Parmi les autres exemples spécifiques de traitement des causes de ces causes, on trouve le prix et la disponibilité, qui sont des déterminants clés de la consommation d’alcool ; la taxation, l’étiquetage, l’interdiction de la publicité et l’interdiction de fumer dans les lieux publics, qui se sont avérés efficaces sur la consommation de tabac.
Il existe actuellement dans le monde un mouvement en plein essor qui vise à remédier aux inégalités de santé manifestes et aux disparités d’espérance de vie en agissant sur les déterminants sociaux de la santé. Ce mouvement associe l’Organisation mondiale de la santé, plusieurs gouvernements nationaux, des organisations de la société civile et des universitaires, qui cherchent des solutions et partagent leurs connaissances. Les médecins doivent être bien informés des conséquences du maintien des inégalités et devraient participer volontiers à ce débat. Ils peuvent plaider en faveur d’actions sur les conditions sociales qui ont un impact important sur la santé et d’un renforcement des soins primaires et des systèmes de santé publique. La profession médicale peut contribuer de manière significative à la santé publique, y compris en travaillant avec d’autres secteurs pour trouver des solutions novatrices.
RECOMMANDATIONS
- L’AMM et les associations médicales nationales devraient lutter activement contre les inégalités sociales et de santé et contre les obstacles à l’accès aux soins, aux fins de permettre aux médecins d’assurer à toutes et tous des soins de santé égalitaires et de haute qualité. L’établissement de la couverture santé universelle dans tous les pays devrait être un objectif central, puisqu’elle contribuerait à réduire les iniquités de santé.
- L’AMM pourrait contribuer de manière significative aux efforts mondiaux visant à déjouer les déterminants sociaux de la santé en aidant les médecins, d’autres professionnels de santé et les associations médicales nationales à comprendre ce que nous enseignent les données actuelles et ce qui fonctionne dans telle ou telle situation.
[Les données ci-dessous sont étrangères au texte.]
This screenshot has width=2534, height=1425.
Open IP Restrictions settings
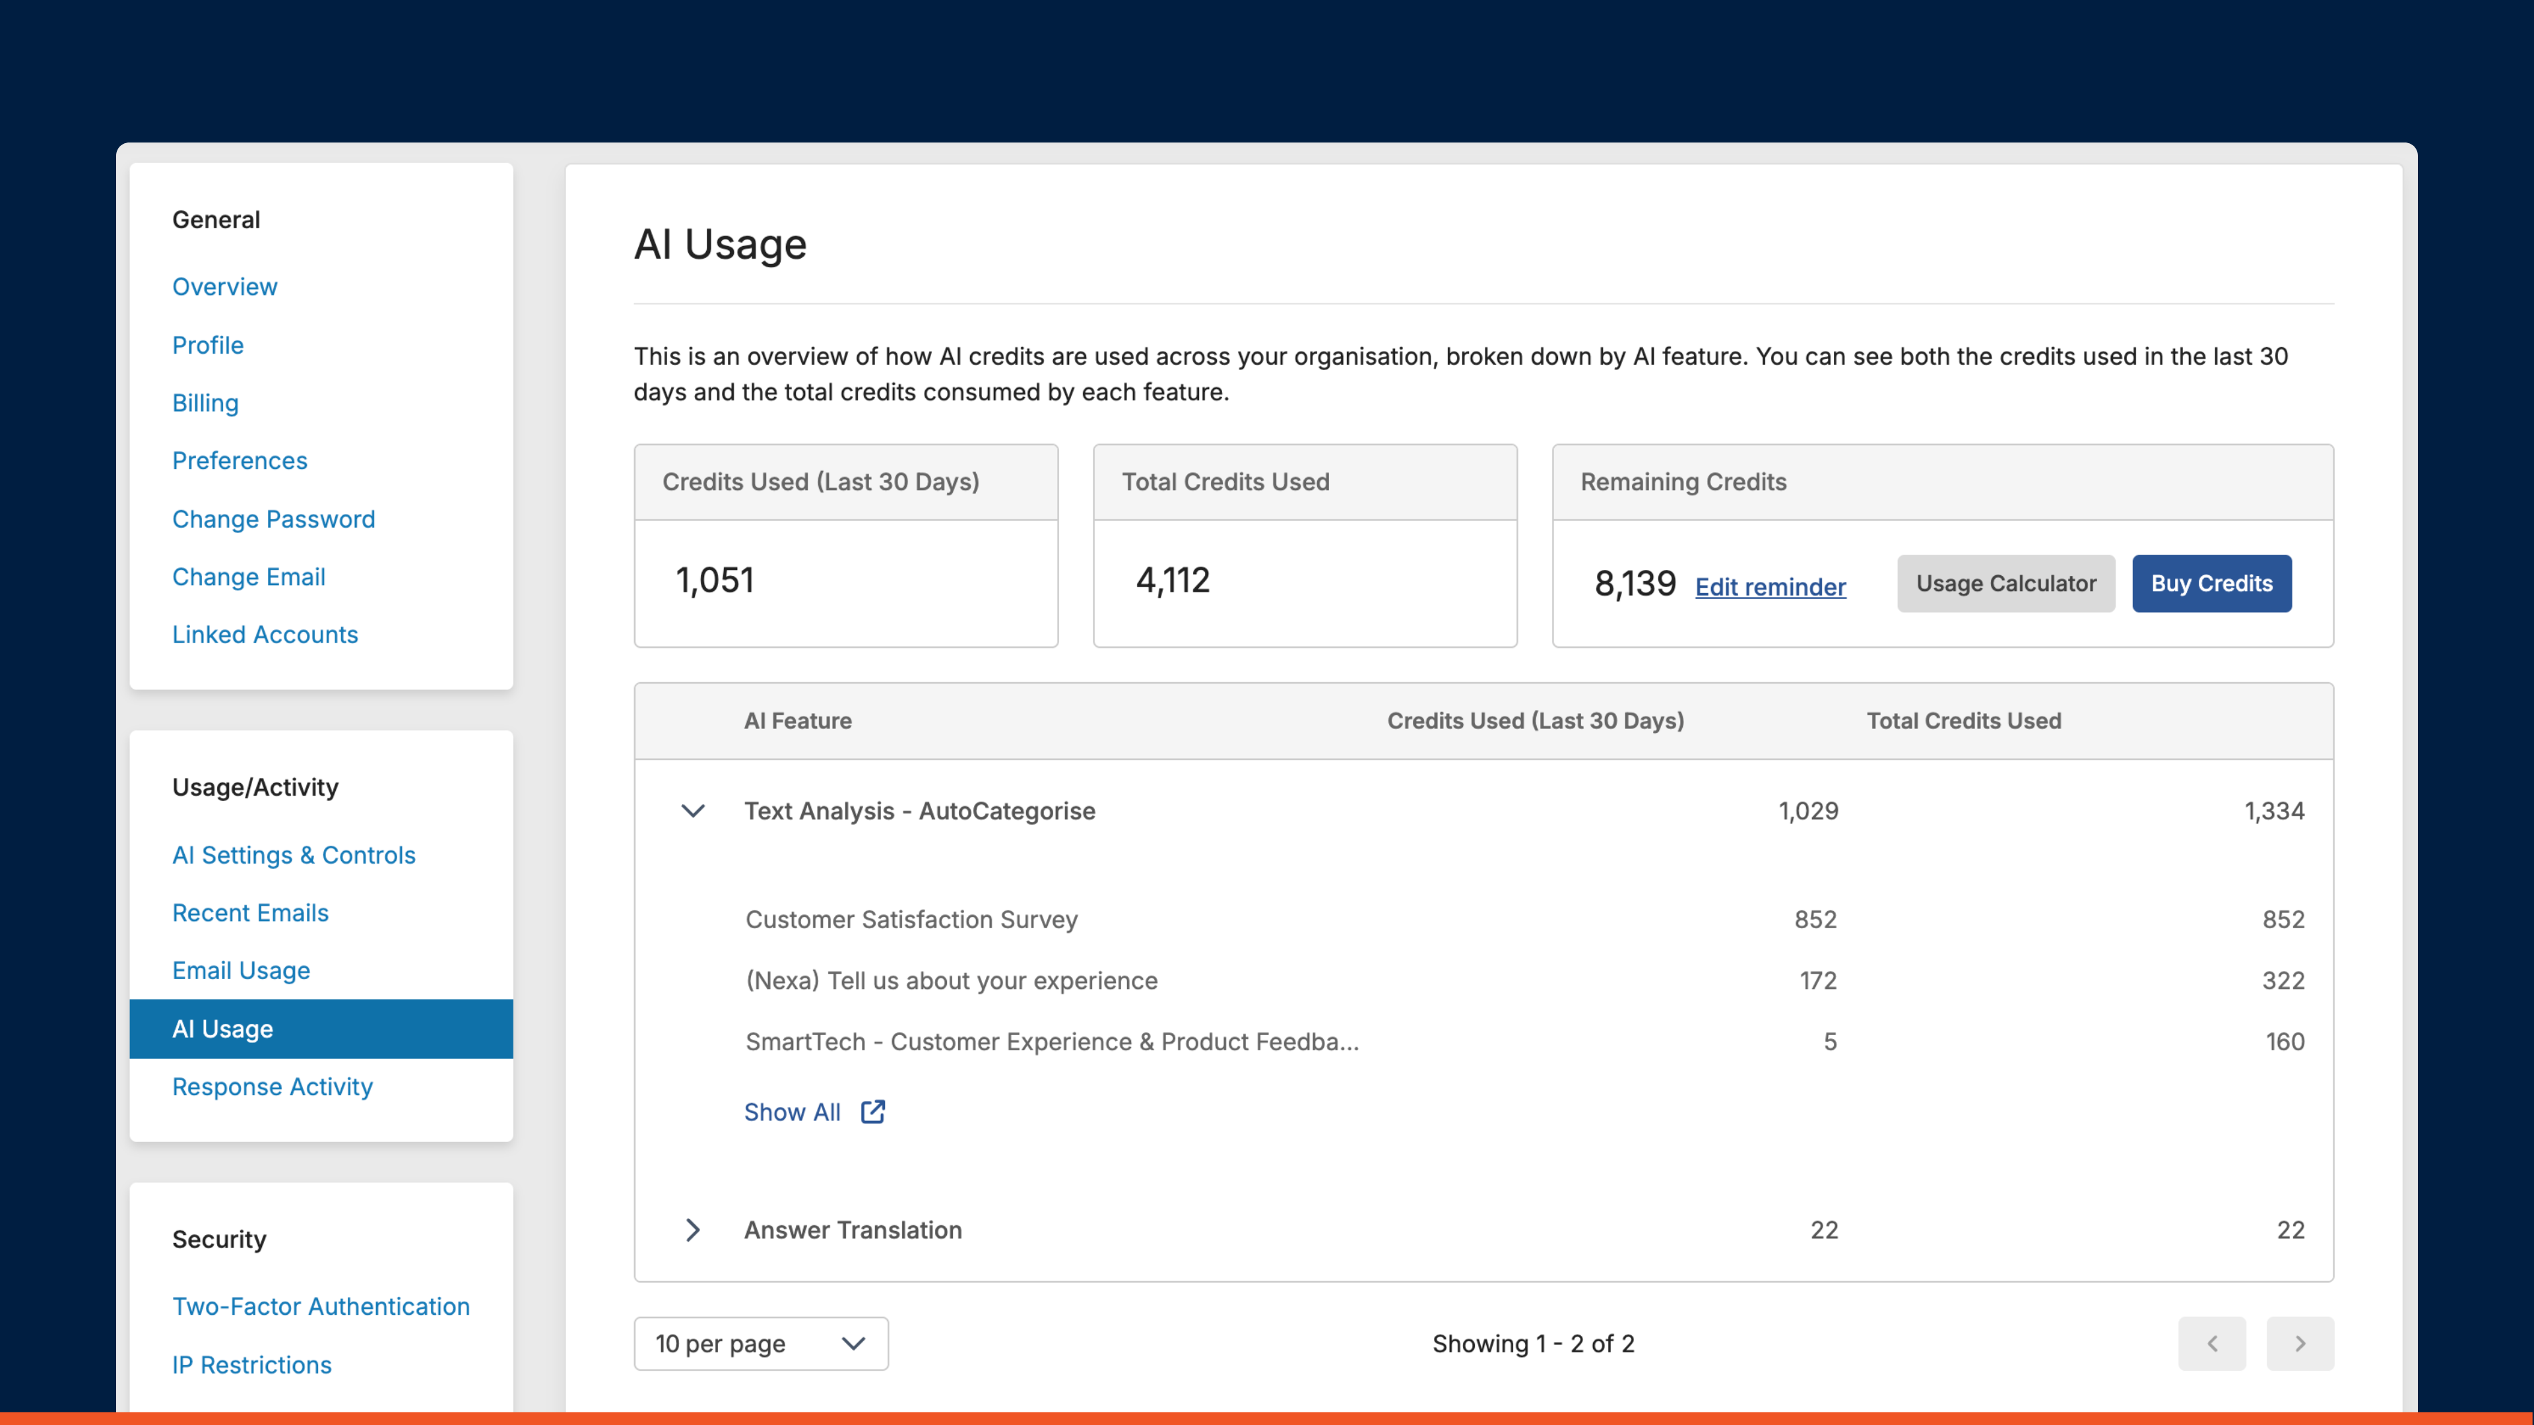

Elle pourrait aider les médecins à pratiquer un lobbying plus efficace au sein de leurs pays et au niveau international et à veiller au partage des connaissances et des compétences médicales.
- L’AMM devrait contribuer à recenser des données sur des initiatives qui ont fait leurs preuves et aider à impliquer les médecins et les autres professionnels de santé dans le partage d’expériences et la mise en œuvre de solutions innovantes.
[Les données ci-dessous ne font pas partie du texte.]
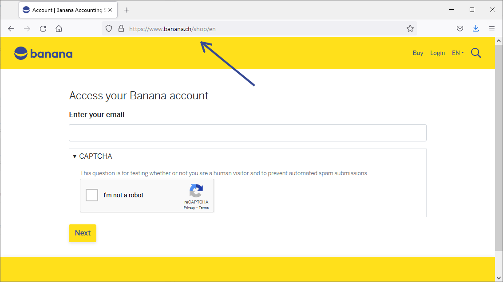Open the Login link in header
This screenshot has width=503, height=282.
click(x=437, y=53)
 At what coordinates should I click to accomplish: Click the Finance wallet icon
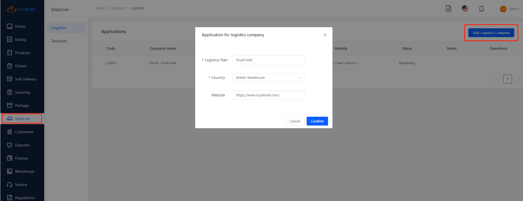point(10,158)
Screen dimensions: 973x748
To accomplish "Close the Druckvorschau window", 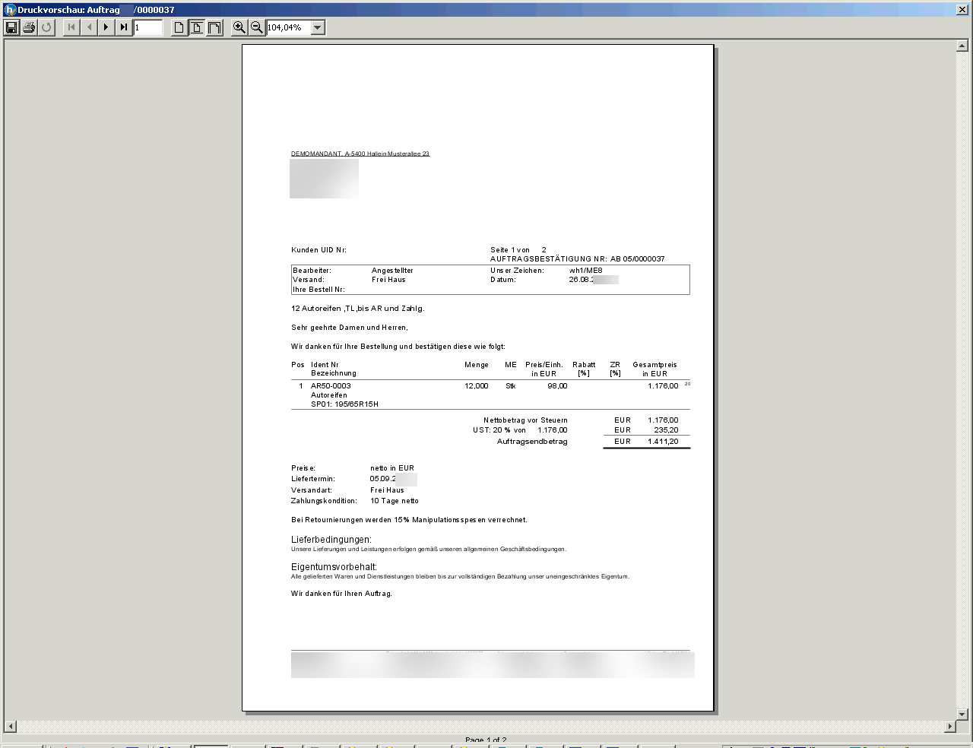I will click(x=962, y=10).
- L’AMM devrait coopérer avec les associations nationales pour favoriser la sensibilisation des étudiants en médecine et des médecins aux iniquités de santé et aux déterminants sociaux de la santé et de mettre la pression sur les gouvernements nationaux et les organismes internationaux afin qu’ils prennent les mesures requises pour réduire les iniquités de santé et les causes fondamentales associées à un état de santé prématurément dégradé.
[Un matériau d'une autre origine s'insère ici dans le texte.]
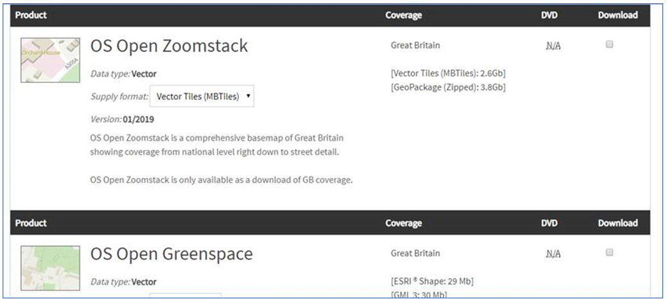Screen dimensions: 667x301
Task: Click the Product header above OS Open Greenspace
Action: (31, 223)
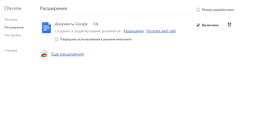The width and height of the screenshot is (259, 136).
Task: Uncheck the Включено checkbox box
Action: (198, 25)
- L’AMM et les associations médicales nationales devraient encourager les gouvernements et les organismes internationaux à prendre des mesures et à mettre en place des politiques et des outils visant spécifiquement à remédier aux iniquités de santé et déjouer les déterminants sociaux de la santé. Certains gouvernements ont pris de premières mesures pour réduire les iniquités de santé en agissant sur les déterminants sociaux de la santé, des collectivités locales ont défini des plans d’action. Il existe de bons exemples de pratiques intersectorielles qui améliorent la qualité de vie des personnes et réduisent ainsi les iniquités de santé. L’AMM devrait collecter des exemples de bonnes pratiques auprès de ses membres et promouvoir la poursuite des travaux dans ce domaine.